Raramente pasa una semana sin que las ocurrencias y los exabruptos de Donald Trump dejen petrificado al mundo, pero los días previos a su aterrizaje en la cumbre del G-7 en Biarritz han sido especialmente surrealistas. El líder estadounidense se ha presentado a sí mismo como "el Elegido" mientras miraba al cielo y defendía su guerra comercial con China ante una nube de periodistas. Ha retuiteado con elogios a un comentarista conocido por sus teorías conspiratorias después de que lo presentara como el "Rey de Israel" y la reencarnación del Mesías. Ha cancelado su viaje oficial a Dinamarca por negarse a contemplar la venta de Groenlandia y ha calificado de "asquerosas" las declaraciones de su primera ministra. O ha dicho que los judíos que votan demócrata "son desleales o están desinformados", un viejo bulo antisemita.

La ristra de incoherencias expresadas esta semana, en la que también se ha desdicho de varios planes políticos, y sus constantes delirios de grandeza han reavivado las preguntas sobre su salud mental cuando más importante se antoja la cooperación internacional ante los nubarrones que se ciernen sobre la economía. En la cumbre de Biarritz, Trump volverá a ser el elefante en la habitación, el polvorín a vadear para que la reunión no acabe siendo un esperpento. Sus continuas críticas a las prácticas comerciales europeas o su animadversión hacia Ángela Merkel y el canadiense Justin Trudeau complican la entente en un foro donde las relaciones personales son importantes.

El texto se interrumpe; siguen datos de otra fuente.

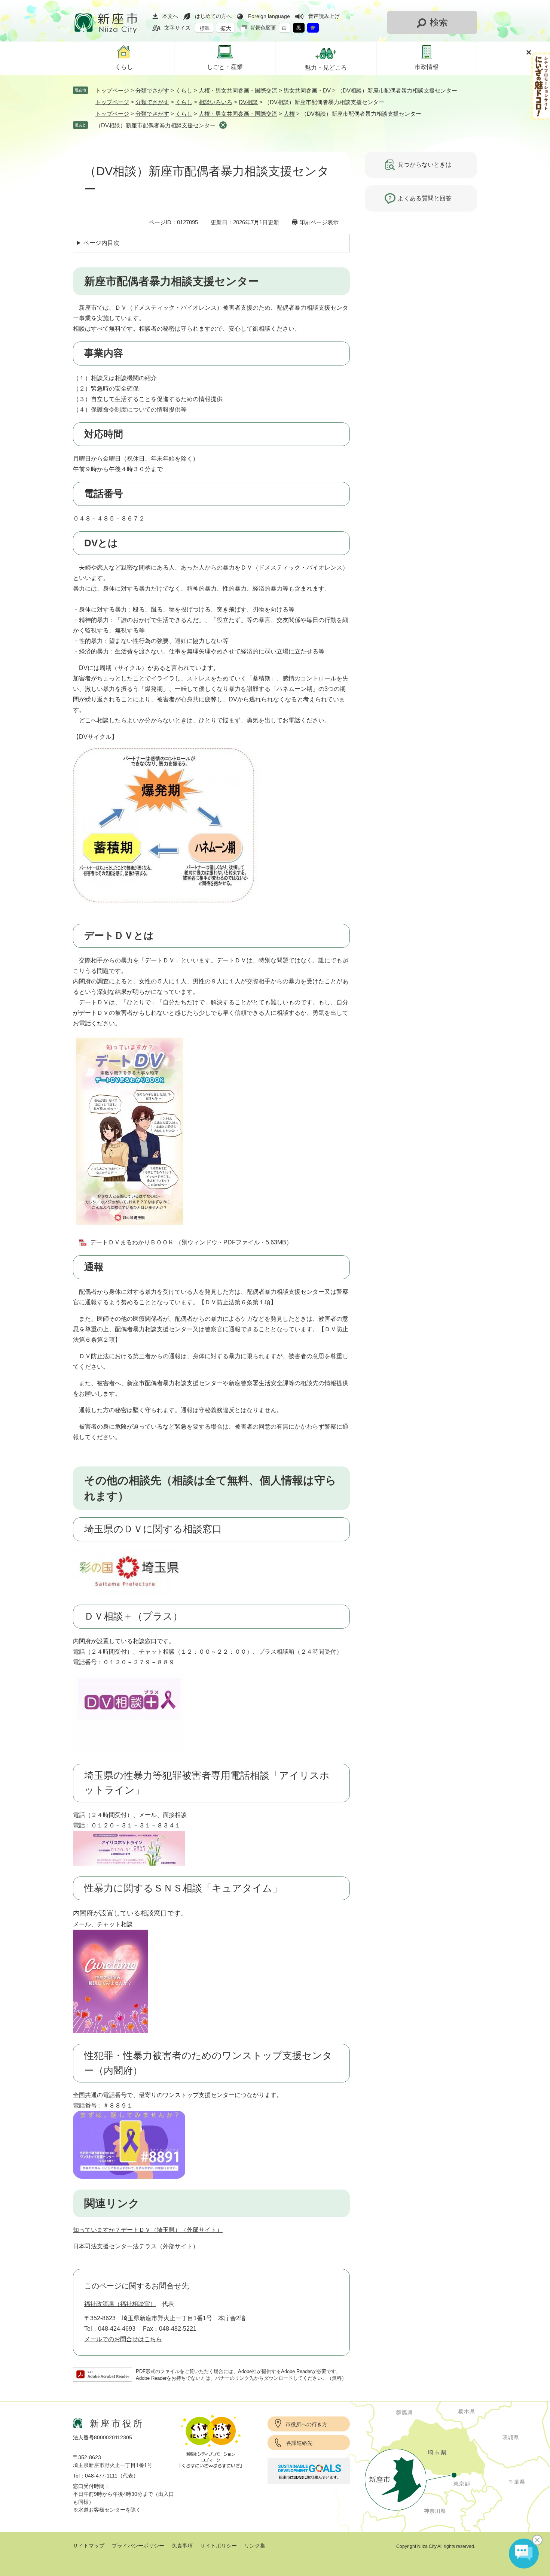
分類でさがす (152, 90)
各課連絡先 (299, 2443)
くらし (183, 90)
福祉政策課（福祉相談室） (120, 2304)
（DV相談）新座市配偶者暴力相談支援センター (155, 125)
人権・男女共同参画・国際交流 (238, 90)
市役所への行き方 (306, 2424)
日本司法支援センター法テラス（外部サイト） (136, 2246)
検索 (439, 22)
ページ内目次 (101, 243)
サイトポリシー (218, 2546)
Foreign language (269, 16)
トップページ (112, 90)
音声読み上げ (324, 16)
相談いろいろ (215, 102)
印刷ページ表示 (319, 222)
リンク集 (254, 2546)
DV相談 (248, 102)
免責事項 (182, 2546)
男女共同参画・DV (307, 90)
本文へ (170, 16)
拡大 (225, 28)
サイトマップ (88, 2546)
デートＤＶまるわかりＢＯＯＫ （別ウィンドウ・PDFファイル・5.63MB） (191, 1242)
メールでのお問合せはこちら (123, 2339)
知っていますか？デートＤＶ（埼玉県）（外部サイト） (148, 2230)
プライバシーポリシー (138, 2546)
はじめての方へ (213, 16)
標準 (205, 28)
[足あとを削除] (223, 125)
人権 (289, 113)
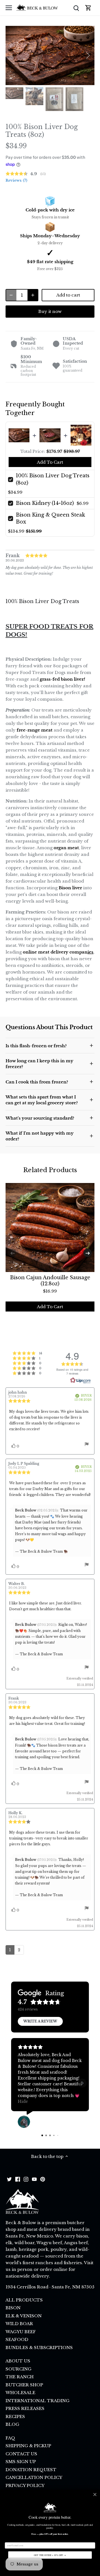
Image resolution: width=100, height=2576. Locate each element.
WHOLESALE (20, 2392)
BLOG (12, 2424)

Pero más profundas todavía son las diferencias políticas entre los líderes de los siete países que concurrirán a la cita, particularmente en medioambiente y comercio. En contra de las posiciones tradicionales del grupo, Trump desdeña la crisis climática, defiende a ultranza sus agresivas políticas proteccionistas, obvia que la desigualdad sea un problema y está fascinado con el mismo autoritarismo que el G-7 suele condenar. El primer ministro francés y organizador de la cumbre, Emmanuel Macron, ya ha dicho que no habrá un comunicado conjunto al final de la reunión, la primera vez que sucede en los 44 años de historia del G-7. "Conozco los puntos de desacuerdo con EEUU", dijo el miércoles. "No tiene sentido".

CRUCE DE ACUSACIONES

En gran medida se quiere evitar una reedición de la bochornosa cumbre de Quebec del año pasado, que dejó aquella imagen tan simbólica de Trump sentado solo a una lado de la mesa mientras el resto de líderes le avasallan de pie desde el otro. El estadounidense acabó retirando su firma del comunicado final y se marchó antes de tiempo tras enzarzarse en un cruce de acusaciones con Trudeau. Esta vez vuelven a abundar los temas de disensión. A los ya consabidos, hay que añadir el debate sobre la imposición de una tasa universal a las grandes tecnológicas de internet, casi todas ellas estadounidenses.

Francia encabeza esos esfuerzos para gravar a Facebook o Google y Trump ya amenazó el mes pasado con imponer aranceles al vino francés como represalia. Donde sí hay acuerdo entre los dos mandatarios es en su deseo de reintegrar a Rusia en el grupo, del que fue expulsado en el 2014 tras anexionarse ilegalmente Crimea. "Creo que sería apropiado", ha dicho Trump tras acusar a su predecesor de expulsar a Moscú del G-7 porque Putin "fue más listo que él" en Crimea.